§ **Data excerpts**:
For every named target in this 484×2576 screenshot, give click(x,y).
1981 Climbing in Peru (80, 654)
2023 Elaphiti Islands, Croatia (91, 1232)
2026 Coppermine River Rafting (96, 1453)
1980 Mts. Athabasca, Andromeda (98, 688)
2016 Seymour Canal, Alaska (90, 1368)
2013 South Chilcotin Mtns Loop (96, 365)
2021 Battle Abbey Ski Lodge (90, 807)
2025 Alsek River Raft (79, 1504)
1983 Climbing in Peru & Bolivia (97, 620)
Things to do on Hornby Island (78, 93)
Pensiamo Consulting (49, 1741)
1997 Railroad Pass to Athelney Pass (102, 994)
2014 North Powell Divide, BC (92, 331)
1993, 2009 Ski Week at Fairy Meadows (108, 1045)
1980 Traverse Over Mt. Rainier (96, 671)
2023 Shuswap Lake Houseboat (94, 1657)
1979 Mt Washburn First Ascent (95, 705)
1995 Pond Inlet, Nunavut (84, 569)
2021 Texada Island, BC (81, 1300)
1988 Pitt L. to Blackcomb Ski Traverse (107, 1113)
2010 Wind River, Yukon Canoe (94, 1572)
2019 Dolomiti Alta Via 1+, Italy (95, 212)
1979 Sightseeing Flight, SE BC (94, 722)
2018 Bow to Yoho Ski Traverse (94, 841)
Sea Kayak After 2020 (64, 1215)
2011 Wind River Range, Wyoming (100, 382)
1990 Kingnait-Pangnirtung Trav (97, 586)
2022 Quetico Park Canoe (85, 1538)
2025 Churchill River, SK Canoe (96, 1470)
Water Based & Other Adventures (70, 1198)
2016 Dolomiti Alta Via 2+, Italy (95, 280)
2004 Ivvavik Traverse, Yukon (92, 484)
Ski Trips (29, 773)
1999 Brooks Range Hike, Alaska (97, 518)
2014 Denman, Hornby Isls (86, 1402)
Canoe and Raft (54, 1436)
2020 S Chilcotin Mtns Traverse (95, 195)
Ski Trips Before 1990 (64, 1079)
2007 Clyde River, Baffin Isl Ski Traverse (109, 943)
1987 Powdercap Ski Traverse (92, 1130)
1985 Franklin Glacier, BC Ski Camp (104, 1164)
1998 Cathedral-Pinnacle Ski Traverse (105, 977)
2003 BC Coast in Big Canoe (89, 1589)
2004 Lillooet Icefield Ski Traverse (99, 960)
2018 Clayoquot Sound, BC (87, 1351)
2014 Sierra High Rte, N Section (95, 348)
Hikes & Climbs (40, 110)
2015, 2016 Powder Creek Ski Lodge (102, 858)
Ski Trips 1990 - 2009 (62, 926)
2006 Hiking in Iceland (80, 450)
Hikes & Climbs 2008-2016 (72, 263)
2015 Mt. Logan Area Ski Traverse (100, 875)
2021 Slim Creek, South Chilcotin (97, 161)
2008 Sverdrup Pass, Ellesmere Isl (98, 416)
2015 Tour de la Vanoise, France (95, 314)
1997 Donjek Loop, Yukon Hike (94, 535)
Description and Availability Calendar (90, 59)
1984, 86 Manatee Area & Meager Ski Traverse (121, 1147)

§ **Exercise requirements**: When "Dolomiti" shows up in a line of the material, report that line.

§ **Final answer**:
2019 Dolomiti Alta Via 1+, Italy (95, 212)
2016 Dolomiti Alta Via 2+, Italy (95, 280)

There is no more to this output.